The museum’s largest collection is devoted to the life of the Cherokee. Wanda Stalcup, the museum’s director, showed me a ledger dating back to the 1830s that recorded transactions between the Cherokee and shopkeeper Archibald Hunter.
“What a lot of people don’t realize is that the Cherokee were removed from this area,” Stalcup told me. In 1838, the Western North Carolina Nation of the Cherokee were rounded up and held in Fort Butler, which was located in what is now Murphy. With the first footsteps out of the gates of Fort Butler, those hapless souls started their 1,200-mile journey on the tragic Trail of Tears.
Heading west from Murphy on Highway 294, I came upon Fields of the Wood, a “Bible Park.” I drove through the gates of the park where “God’s word is displayed amid God’s creation,” according to the park’s brochure. On my right, running up a grassy hillside for what must have been 100 yards or more, were the Ten Commandments and the New Testament Marker in huge letters. “Come to the mountains . . . catch the vision!” reads the brochure. Replicas of Joseph’s Tomb and Golgotha await the curious visitor. It really was truly a sight to behold.

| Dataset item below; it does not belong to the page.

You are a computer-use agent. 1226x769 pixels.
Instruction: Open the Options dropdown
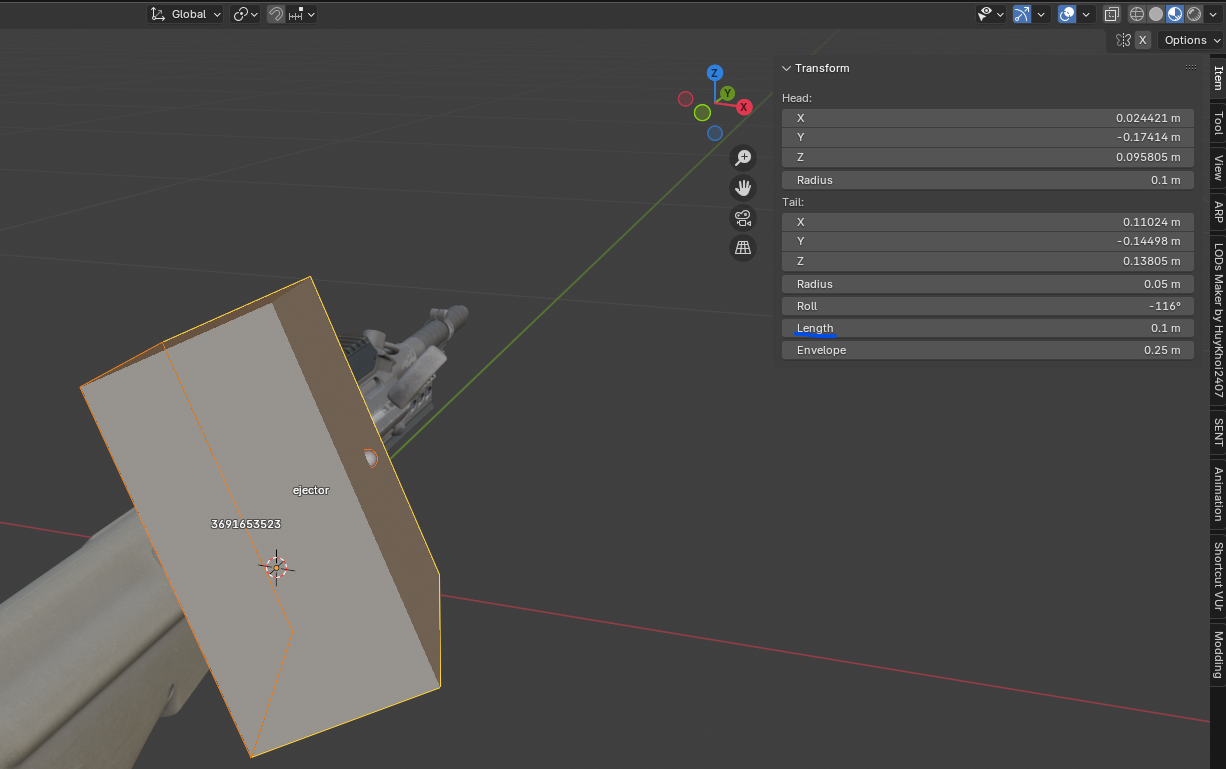[1191, 40]
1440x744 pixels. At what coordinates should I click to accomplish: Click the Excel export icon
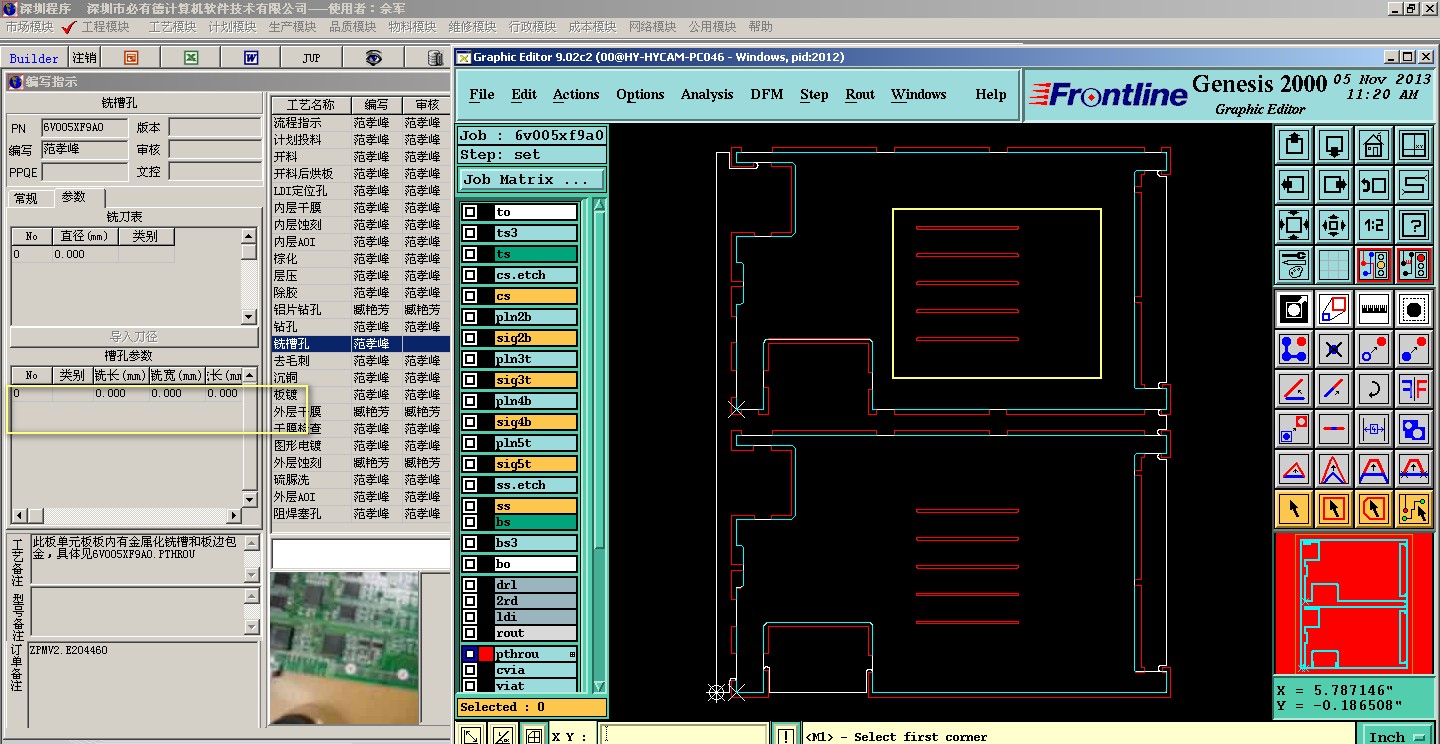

As I was leaving, I thought it to be a bit ironic that the Cherokee must have walked right by this place that in later years would glorify such Christian virtues as, “Love Thy Neighbor.” I remembered reading that one Georgia soldier had written in his journal that he had seen war and murder but nothing as cruel as the Removal. One in four Cherokee died along the way to Oklahoma.
Brevard Bound
I returned to Franklin late in the evening and set out the next morning to Brevard. I had two choices. I could either head over up to and along the Blue Ridge Parkway and down Highway 276, past Sliding Rock and Looking Glass Falls or I could head up the Cullasaja Gorge, through Highlands and past Lake Toxaway. I chose the latter only because I was less familiar with that route and wanted to see what it offered had to offer.
I drove the 111 curves through Cullasaja Gorge (I overheard a Floridian tourist who had counted them), to charming Highlands, which was bustling with tourists. I then continued on toward Brevard through Cashiers. The drive took me about an hour and a half, and I crossed the Eastern Continental Divide along the way. It was almost a fitting metaphor, for Brevard is different from Franklin and Murphy.
The catchphrase for this town of 7,000 is “Catch the Hometown Spirit,” and Brevard was indeed a friendly town. It had the feel of a 1950’s small town, where people were kind and friendly. . The town even had its own 1950’s style soda shop, Rocky’s.
While downtown Brevard provides a fun afternoon of diversions, the town and county are perhaps better known for their waterfalls, of which there are more than 250. Nature is magnificent here. In the town parks, you may see the local white squirrels, whose predecessors were reportedly brought here by a visitor in the 1930s. Brevard College even offers a wilderness program.
The college has also broadened its curriculum from a two-year to a four-year program. In Libby Freeman’s mind that underscores the fact that Brevard is developing into a real cultural community. Executive Director of Brevard’s Chamber of Commerce, Freeman says that Brevard has a “very active” arts community. She also mentions the Brevard Music Center, which draws visitors from all over. The Center has attracted internationally renowned musicians and performers since its opening in 1946.
Homeward Bound Again
I enjoyed my three days visiting these three small towns in Western North Carolina. They offered not only beautiful scenery but also small town charm and a dose of history. They also offered a simpler style of living than I was accustomed to, even in laid-back Asheville. I thought of that when I picked up the local paper and read about the City Council’s plan for raising rates for downtown parking, from 25 cents to 60 cents an hour. The thought of it made me want to go back to Franklin.